A simple High/Low hit list scanner can provide more opportunities than the most complex 3rd party programmed pattern scanner since the user still has to get acclimated to the underlying stock’s behavior that day. As long as the scanner produces the results in real-time, the rest of the legwork needs to handled by the trader. The “legwork” is the preparation needed to place a trade like calculating support and resistance levels, spotting the existing pattern, plotting Fibonacci price levels, monitoring the correlation with the S&P 500 futures/cash index and identifying triggers, targets, stops and position size. While this may seem like a lot of legwork, it can be done in under a matter of minutes on a powerful trading platform that enables the user to access the needed indicator data quickly.
7) Available Market Data
Depending on which markets you want to trade, having access to as many markets as possible is important. The ability to trade pre and post-market is crucial with U.S. equities to get a jump on the crowd. Having access to NASDAQ TotalView market data gives a distinct advantage over just Level 1 and Level 2 quotes.
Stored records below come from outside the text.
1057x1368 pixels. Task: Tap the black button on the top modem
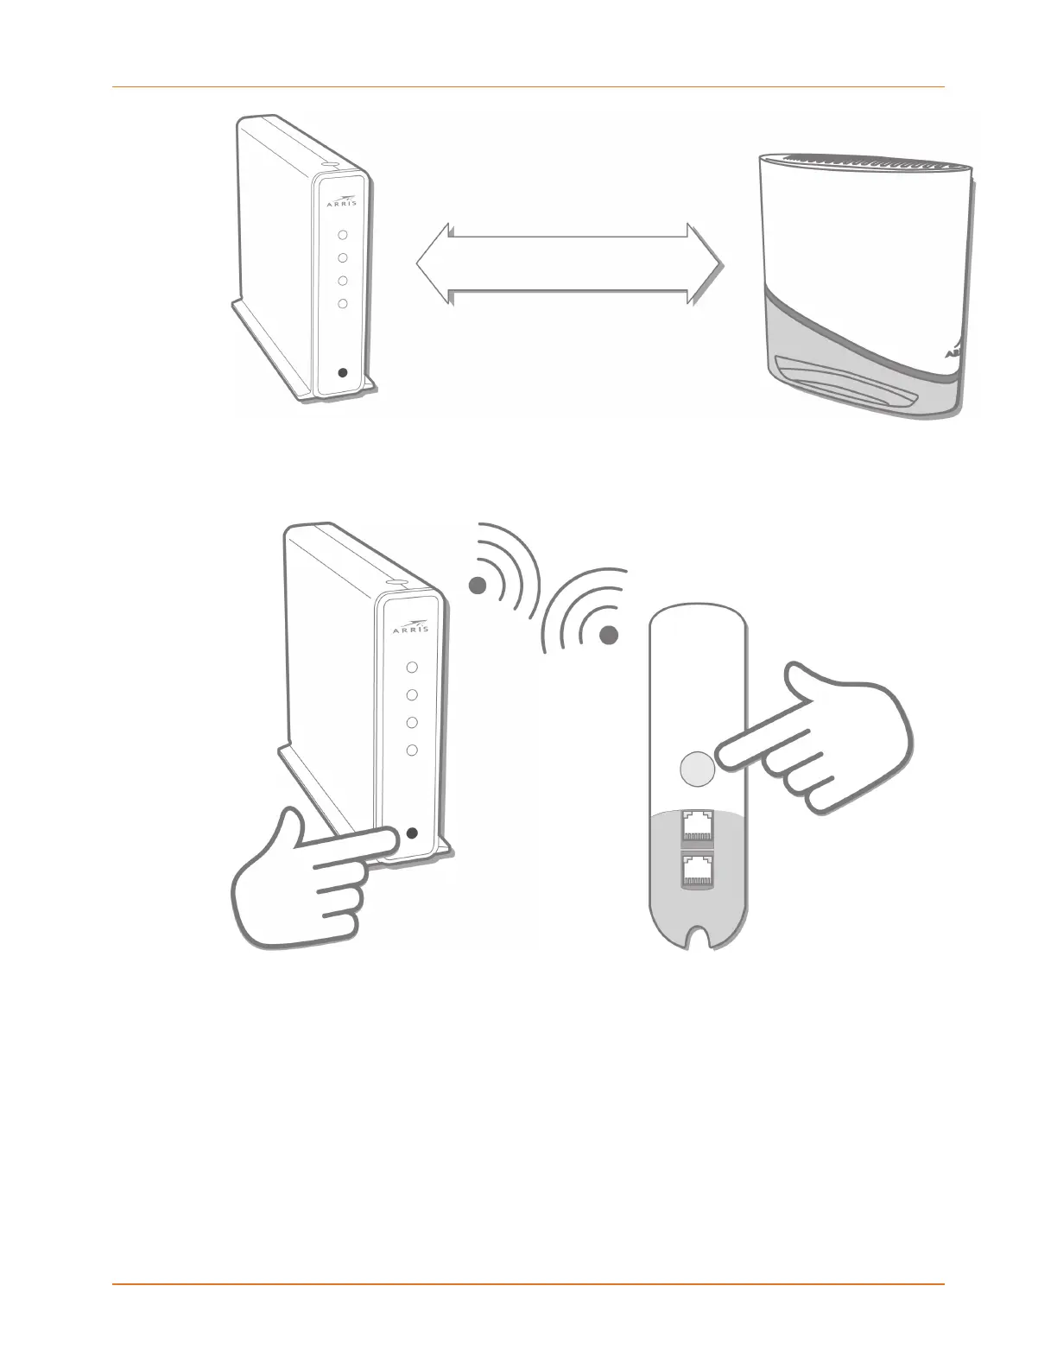click(x=343, y=373)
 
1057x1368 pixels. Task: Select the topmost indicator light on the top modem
click(x=343, y=234)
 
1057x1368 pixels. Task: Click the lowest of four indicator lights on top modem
click(x=343, y=303)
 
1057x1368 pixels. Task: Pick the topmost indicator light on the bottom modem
click(x=412, y=668)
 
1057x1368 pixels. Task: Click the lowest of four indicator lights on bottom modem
click(x=412, y=750)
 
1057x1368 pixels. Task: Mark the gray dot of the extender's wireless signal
click(x=609, y=636)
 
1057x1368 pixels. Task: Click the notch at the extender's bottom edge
click(x=699, y=939)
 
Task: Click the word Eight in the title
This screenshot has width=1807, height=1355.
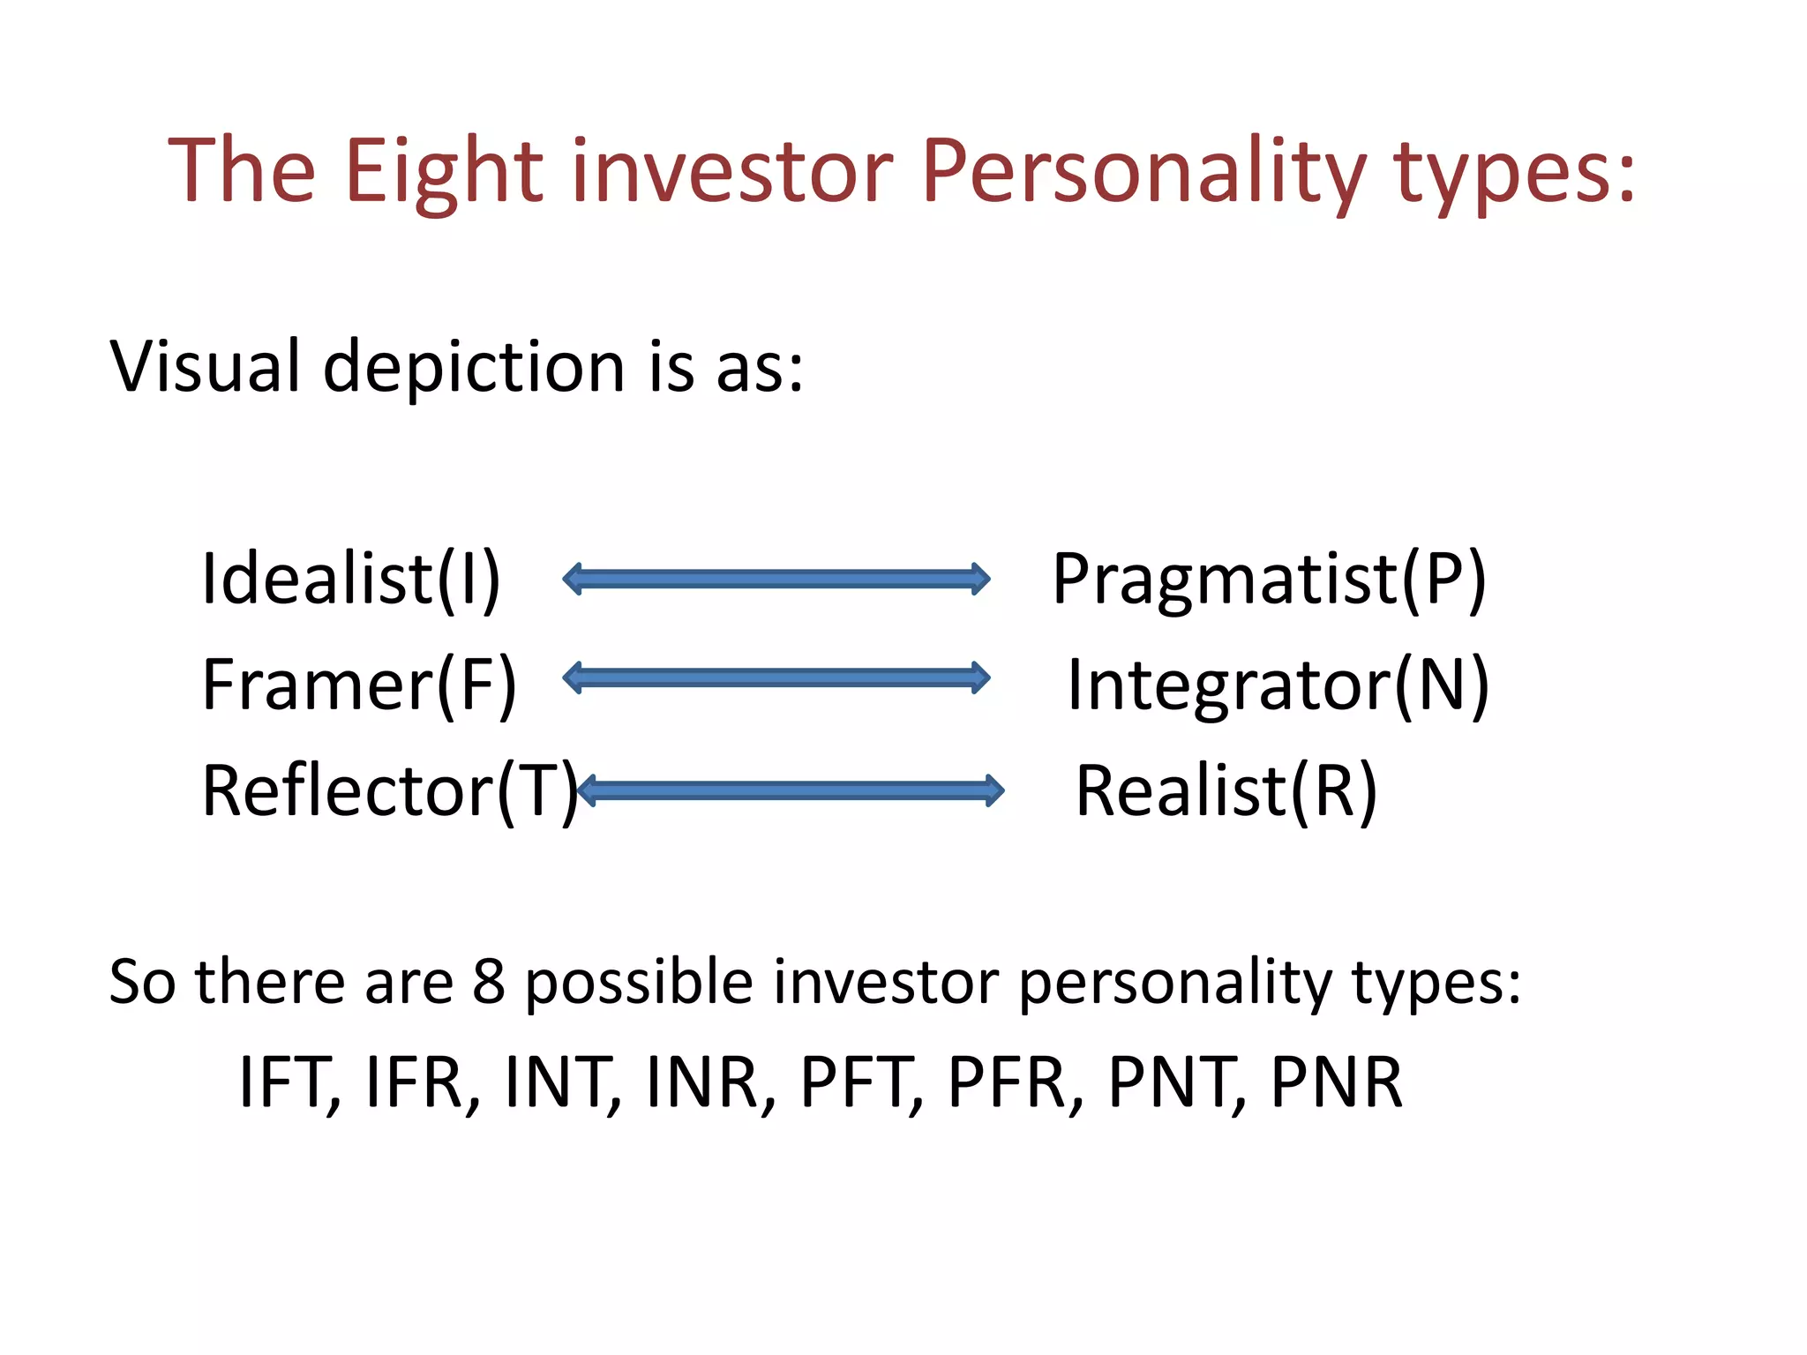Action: [443, 172]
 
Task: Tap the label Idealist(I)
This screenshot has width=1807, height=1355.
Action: [351, 580]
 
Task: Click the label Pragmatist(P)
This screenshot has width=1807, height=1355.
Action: [1269, 580]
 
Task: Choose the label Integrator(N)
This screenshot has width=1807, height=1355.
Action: [1278, 685]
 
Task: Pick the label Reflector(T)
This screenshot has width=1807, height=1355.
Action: [389, 791]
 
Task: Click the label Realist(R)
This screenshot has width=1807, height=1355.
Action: [1226, 791]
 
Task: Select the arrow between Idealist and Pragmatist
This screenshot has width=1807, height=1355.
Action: [776, 580]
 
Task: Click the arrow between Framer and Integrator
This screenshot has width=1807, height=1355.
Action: [776, 678]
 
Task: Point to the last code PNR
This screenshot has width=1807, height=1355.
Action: [1336, 1083]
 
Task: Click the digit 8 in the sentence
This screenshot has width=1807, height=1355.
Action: [489, 982]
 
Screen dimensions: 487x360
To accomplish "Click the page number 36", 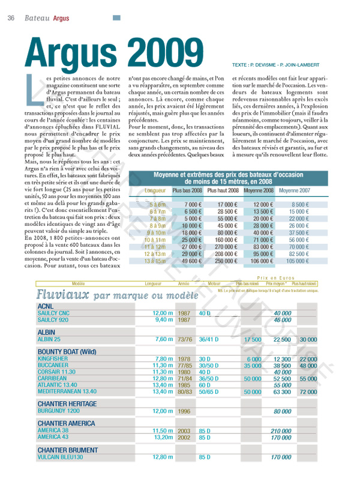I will pyautogui.click(x=11, y=17).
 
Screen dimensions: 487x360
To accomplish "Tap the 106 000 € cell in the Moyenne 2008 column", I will pyautogui.click(x=260, y=261).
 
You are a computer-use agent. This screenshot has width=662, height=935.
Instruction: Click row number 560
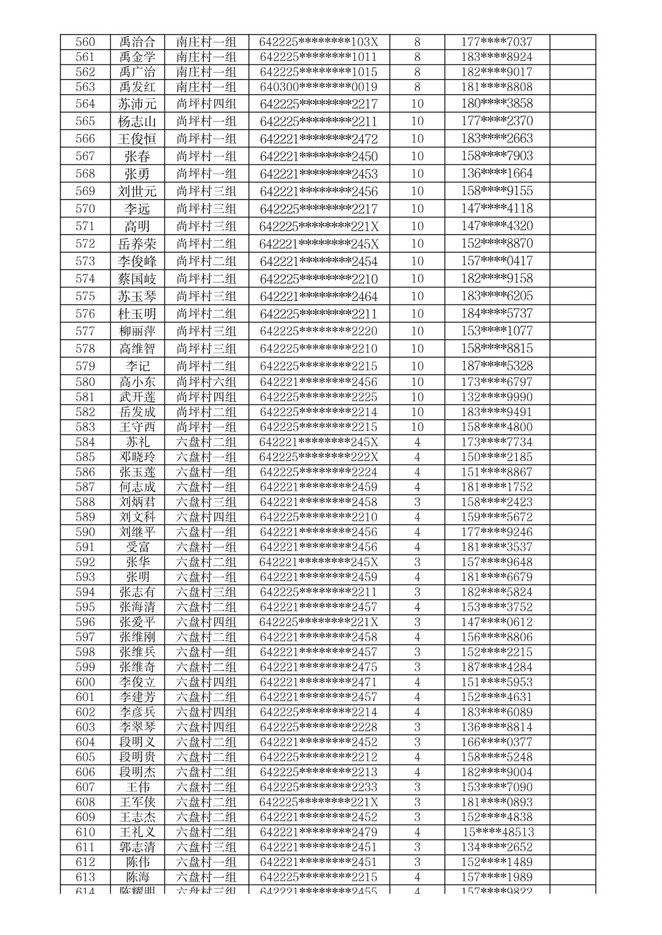coord(85,42)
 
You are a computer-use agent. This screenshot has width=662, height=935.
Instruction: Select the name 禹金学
coord(137,57)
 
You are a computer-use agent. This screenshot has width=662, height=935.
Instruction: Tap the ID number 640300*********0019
coord(318,87)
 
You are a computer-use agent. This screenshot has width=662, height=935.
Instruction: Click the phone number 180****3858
coord(496,103)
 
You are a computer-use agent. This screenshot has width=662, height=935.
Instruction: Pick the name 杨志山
coord(137,121)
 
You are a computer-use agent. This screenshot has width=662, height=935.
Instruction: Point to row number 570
coord(85,209)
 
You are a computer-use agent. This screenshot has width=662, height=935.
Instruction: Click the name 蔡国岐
coord(137,279)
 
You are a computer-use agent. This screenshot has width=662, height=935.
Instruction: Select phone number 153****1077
coord(496,331)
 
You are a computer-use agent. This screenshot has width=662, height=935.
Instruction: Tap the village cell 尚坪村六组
coord(206,382)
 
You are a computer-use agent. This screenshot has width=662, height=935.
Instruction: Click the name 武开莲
coord(137,397)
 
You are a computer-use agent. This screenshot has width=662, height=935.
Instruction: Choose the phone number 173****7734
coord(496,442)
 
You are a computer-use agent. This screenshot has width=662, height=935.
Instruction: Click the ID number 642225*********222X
coord(318,457)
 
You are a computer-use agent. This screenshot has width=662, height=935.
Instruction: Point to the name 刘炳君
coord(137,502)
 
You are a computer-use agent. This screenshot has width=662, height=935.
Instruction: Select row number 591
coord(85,547)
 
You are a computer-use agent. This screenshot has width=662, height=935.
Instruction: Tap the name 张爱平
coord(137,622)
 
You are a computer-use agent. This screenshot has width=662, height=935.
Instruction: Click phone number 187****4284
coord(496,667)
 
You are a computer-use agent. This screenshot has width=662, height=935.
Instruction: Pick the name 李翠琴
coord(137,727)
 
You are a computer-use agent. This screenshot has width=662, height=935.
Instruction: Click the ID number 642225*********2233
coord(318,787)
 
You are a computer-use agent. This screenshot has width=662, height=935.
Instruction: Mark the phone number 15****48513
coord(498,832)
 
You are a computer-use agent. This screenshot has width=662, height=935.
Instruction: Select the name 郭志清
coord(137,847)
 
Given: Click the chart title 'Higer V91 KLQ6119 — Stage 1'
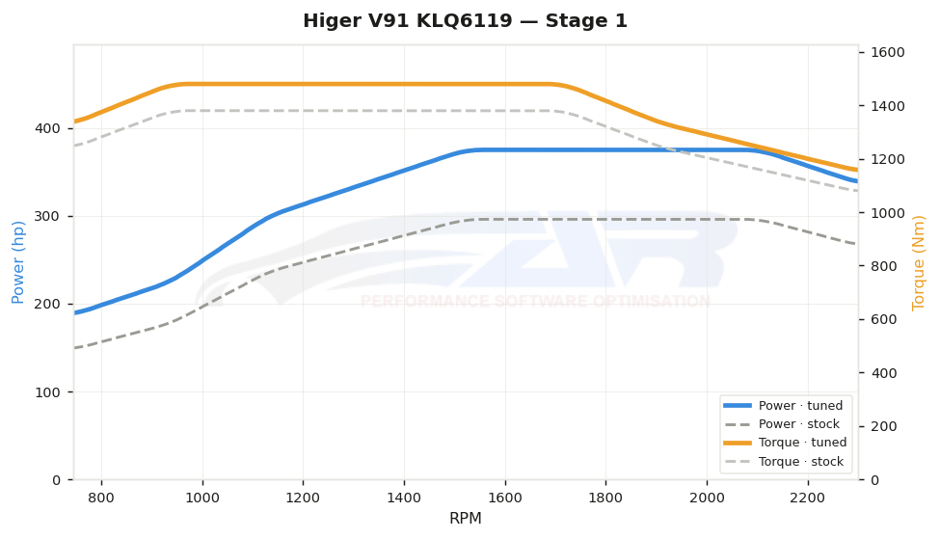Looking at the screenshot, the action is [466, 21].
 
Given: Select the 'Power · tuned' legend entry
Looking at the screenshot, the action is [784, 406].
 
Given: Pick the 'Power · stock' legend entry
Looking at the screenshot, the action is [782, 424].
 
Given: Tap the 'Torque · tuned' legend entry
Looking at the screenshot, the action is [786, 443].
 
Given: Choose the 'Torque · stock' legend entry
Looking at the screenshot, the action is [784, 462].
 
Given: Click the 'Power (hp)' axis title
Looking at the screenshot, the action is [18, 262].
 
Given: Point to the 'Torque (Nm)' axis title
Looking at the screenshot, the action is [919, 262].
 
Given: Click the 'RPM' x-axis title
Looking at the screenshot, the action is [466, 518].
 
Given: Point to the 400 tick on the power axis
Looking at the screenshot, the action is [48, 128].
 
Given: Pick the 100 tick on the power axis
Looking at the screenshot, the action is [48, 392].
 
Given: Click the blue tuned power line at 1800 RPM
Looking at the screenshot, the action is [605, 149].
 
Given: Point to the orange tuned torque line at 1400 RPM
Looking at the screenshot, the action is [404, 84].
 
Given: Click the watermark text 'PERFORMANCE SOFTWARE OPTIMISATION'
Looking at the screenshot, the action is [535, 301].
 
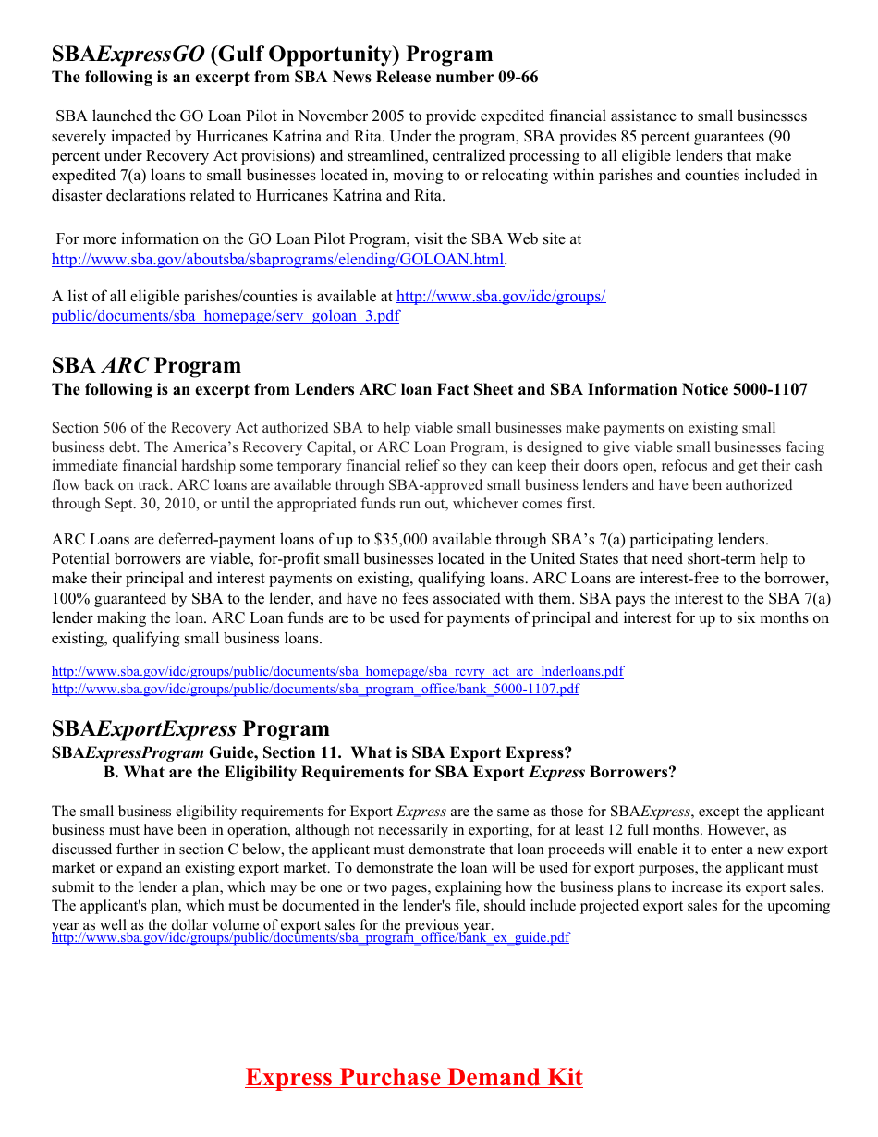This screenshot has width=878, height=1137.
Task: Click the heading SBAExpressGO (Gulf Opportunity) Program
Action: [x=272, y=54]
Speed kills. Hot keys help to speed actions on behalf of the trader. Hot keys can shed seconds off trades, which can meant the difference between a profit and a loss on any given trade. Split seconds count when scalping against the algorithms in this predominantly electronic marketplace. For example, the most basic hot key to ‘cancel all orders’ alone can save much time and keep you focused on stalking your next trade without having to go through manually canceling each open order.
9) Direct Access Order Routing
Having access to various ECNS and dark pools gives you the opportunity to access liquidity that other platforms may miss. While most traders will find it easier just to stick with a particular ECN, the choice to access as many liquidity providers sets the high caliber platforms apart from the crowd. Platforms that allow you to select the routing preference as a default offer the most convenience. For example, selecting ARCA, INET, BATS or EDGE as the preferred routing for your orders for all stocks on the NYSE and NASDAQ, instructs the platform to prioritize those routes in that specified order for execution.